Decoding across transversal Clifford gates in the surface code
Marc Serra-Peralta, Mackenzie H. Shaw, Barbara M. Terhal
TL;DR
This work addresses decoding for fast, transversal Clifford gates in the surface code, where standard MWPM must handle time-like hyperedges that arise when gates map stabilizers to products. The authors introduce the logical observable matching (lom) decoder, which applies minimum-weight matching to subgraphs aligned with the backpropagated logical observables, enabling fault-tolerant decoding with a basic error model and outperforming hypergraph-splitting methods. To achieve scalability, they develop windowed-lom variants (basic and two-step) that partition the circuit in time and use multiple independent single-lom decodings to manage open time-boundaries and fast resets; both variants face trade-offs between efficiency and fault-tolerance, mitigated by synchronization and short-cut edges. Numerical simulations across memory-equivalent and multi-qubit Clifford circuits show strong performance under phenomenological and circuit-level noise, with lom preserving circuit-distance and demonstrating robust thresholds, while revealing challenges such as time-like snakes that the proposed windowed decoders aim to address. The results indicate that efficient, fault-tolerant decoding of fast logical gates in the surface code is feasible and point to concrete avenues for real-time decoding and further threshold analyses.
Abstract
Transversal logical gates offer the opportunity for fast and low-noise logic, particularly when interspersed by a single round of parity check measurements of the underlying code.
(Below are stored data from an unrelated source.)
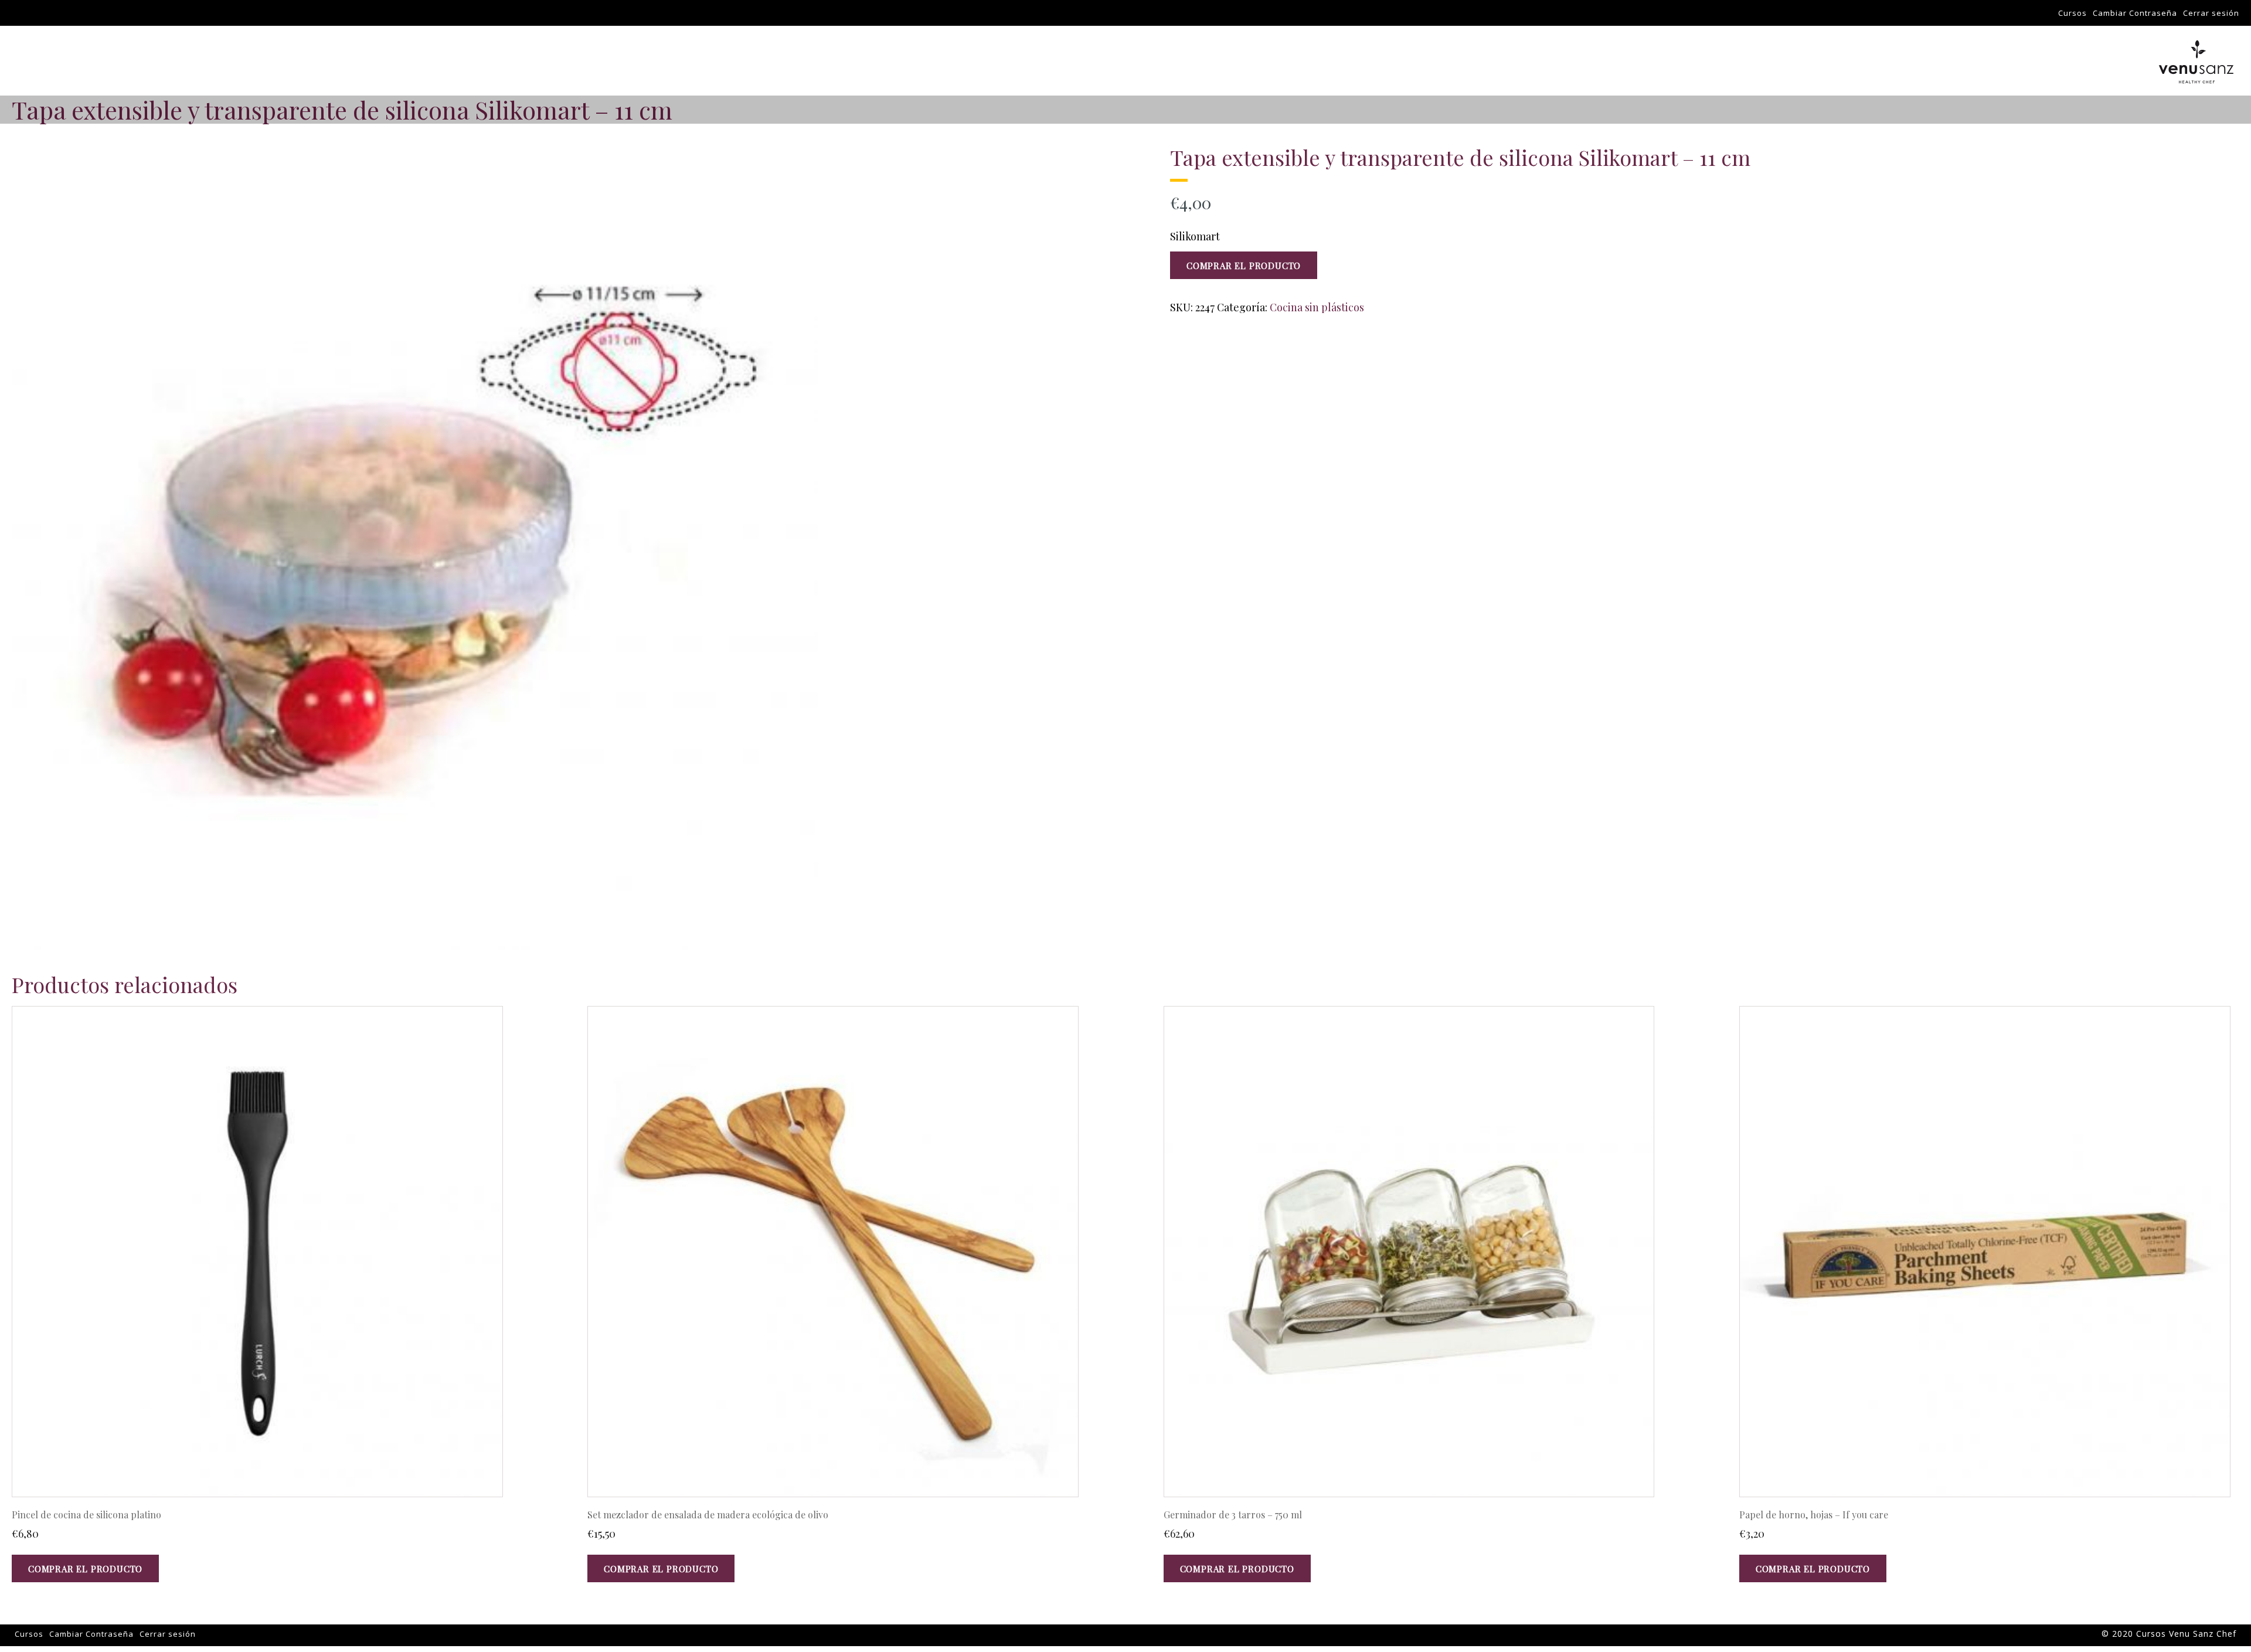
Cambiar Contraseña (2135, 13)
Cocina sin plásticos (1317, 307)
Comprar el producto (1243, 265)
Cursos (2072, 13)
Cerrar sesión (2211, 13)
Using such circuits for the surface code requires decoding across logical gates, complicating the decoding task. We show how one can decode across an arbitrary sequence of transversal gates for the unrotated surface code, using a fast "logical observable" minimum-weight-perfect-matching (MWPM) based decoder, and benchmark its performance in Clifford circuits under circuit-level noise. We propose windowed logical observable matching decoders to address the problem of fully efficient decoding: our basic windowed decoder is computationally efficient under the restriction of quiescent (slow) resets. Our 'advanced' two-step windowed decoder can be computationally inefficient but allows fast resets. For both windowed decoders we identify errors which scale sublinearly in $d$ - depending on the structure of the circuit - which can lead to logical failure, and we propose methods to adapt the decoding to remove such failures. Our work highlights the complexity and interest in efficient decoding of fast logic for the surface code.